とりあえず「室内には爆弾はない」という2時間ぶりの安全を噛み締めながら、再び洗面所へ行きました。するとまさかの出来事が……。「ピッ!」。聞き覚えのある音が……。5秒おいてまた「ピッ!」。
爆弾の正体はあの「Bath Bomb」ではなかったのです。ならばこの「ピッ!」はどこから鳴っているものなの?
もう一度、洗濯籠や買い置きシャンプーたちをどかして、さらに奥に何かないか覗き、手を伸ばしてみました。すると、洗面台の下にあるスペースのずっと奥に、何やら硬くて薄くて重いものが床に張り付くようにして置かれています。どこかで触った覚えのある形と感触です。
埃まみれの硬くて薄くて重い物体を引っ張り出してみました。10年近く行方不明だった真っ赤なボディの体組成計でした。クイズ番組の商品で頂いた有名メーカーの製品で、体重だけでなく体脂肪率や骨量などもはかれる優れものです。最後に乗ったのは40歳になったばかりの頃だったでしょうか。もちろん電源に繋がってなどおらず、スイッチすら入っていません。この体組成計は電池式なのです。
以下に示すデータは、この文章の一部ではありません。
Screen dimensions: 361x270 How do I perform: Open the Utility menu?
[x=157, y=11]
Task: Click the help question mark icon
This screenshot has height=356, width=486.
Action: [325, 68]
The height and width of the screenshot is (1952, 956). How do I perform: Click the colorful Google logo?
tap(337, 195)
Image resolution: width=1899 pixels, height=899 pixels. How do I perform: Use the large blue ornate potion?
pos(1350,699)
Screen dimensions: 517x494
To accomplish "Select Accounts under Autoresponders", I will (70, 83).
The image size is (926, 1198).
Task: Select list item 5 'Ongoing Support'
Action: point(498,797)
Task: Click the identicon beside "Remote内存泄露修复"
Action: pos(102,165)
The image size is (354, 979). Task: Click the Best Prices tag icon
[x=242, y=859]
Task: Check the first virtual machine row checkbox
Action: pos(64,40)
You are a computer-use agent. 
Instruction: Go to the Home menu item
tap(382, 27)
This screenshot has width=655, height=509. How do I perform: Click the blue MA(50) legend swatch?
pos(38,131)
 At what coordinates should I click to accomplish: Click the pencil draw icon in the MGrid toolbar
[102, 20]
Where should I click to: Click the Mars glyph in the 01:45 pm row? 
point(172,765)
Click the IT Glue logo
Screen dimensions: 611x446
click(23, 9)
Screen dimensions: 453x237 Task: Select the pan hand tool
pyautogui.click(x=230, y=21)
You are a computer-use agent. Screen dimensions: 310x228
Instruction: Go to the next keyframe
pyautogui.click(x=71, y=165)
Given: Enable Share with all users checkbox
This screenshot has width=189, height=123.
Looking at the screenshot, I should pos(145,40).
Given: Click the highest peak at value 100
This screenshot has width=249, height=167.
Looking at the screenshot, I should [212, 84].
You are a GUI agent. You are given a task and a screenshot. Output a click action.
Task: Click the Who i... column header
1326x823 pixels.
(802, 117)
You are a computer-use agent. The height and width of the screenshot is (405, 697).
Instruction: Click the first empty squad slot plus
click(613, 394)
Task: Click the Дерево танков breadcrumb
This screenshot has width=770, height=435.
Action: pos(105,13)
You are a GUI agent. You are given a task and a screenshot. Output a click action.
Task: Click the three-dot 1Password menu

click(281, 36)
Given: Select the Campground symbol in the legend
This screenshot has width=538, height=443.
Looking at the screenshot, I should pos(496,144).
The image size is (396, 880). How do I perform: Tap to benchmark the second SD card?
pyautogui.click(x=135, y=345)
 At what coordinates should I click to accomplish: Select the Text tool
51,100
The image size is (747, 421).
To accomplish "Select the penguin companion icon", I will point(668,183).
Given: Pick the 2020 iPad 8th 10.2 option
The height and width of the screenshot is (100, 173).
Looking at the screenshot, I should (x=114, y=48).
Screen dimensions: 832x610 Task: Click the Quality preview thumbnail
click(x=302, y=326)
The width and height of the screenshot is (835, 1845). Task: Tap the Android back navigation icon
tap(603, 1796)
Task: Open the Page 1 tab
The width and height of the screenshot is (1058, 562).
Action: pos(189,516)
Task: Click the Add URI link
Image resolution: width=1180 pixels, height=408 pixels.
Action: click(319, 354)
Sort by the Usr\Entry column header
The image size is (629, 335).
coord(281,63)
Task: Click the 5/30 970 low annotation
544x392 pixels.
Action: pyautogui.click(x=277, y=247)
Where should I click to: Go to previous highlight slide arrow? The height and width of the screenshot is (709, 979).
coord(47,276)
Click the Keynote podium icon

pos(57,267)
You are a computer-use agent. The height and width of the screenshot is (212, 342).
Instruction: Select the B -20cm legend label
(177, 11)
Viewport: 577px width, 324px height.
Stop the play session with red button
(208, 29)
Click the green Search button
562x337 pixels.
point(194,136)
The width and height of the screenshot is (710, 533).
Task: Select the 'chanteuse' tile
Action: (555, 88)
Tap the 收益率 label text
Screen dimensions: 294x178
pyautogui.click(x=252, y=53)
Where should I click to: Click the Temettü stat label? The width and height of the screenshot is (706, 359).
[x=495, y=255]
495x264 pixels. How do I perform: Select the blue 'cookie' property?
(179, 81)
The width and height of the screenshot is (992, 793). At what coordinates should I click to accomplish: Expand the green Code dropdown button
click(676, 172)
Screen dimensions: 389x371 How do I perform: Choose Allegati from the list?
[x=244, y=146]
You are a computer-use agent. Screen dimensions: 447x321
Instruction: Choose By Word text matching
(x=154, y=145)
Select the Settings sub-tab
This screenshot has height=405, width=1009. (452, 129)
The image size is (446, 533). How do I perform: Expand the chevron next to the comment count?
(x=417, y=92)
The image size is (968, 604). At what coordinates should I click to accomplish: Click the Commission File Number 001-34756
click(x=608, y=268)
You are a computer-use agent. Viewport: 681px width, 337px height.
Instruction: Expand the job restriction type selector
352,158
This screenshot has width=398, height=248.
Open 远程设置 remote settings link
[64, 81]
にもかかわらず、「ピッ……!」「ピッ……!」と鳴いているのはこの子で間違いありません。しかし何故、電池も入っていない体組成計が今さら鳴き出すのか。この子が爆弾でないことは、直観で分かりました。そんな愚行に走るような子ではありません。
まっ赤な薄いボディを裏返しにし、電池を入れる部分の蓋を開けました。とうの昔に燃料切れしている単3電池が4本。ゆっくりと電池を抜くと、それっきり「ピッ!」は止まりました。
私が特にコロナ禍以降、とてつもなく太ったことは、テレビなどで私を見かけた方なら誰もがお気づきのことでしょう。日に日に体が膨張し、腰と膝の痛みが増す中、私は頑なに自分の体重を知ることを拒んで今日に至ります。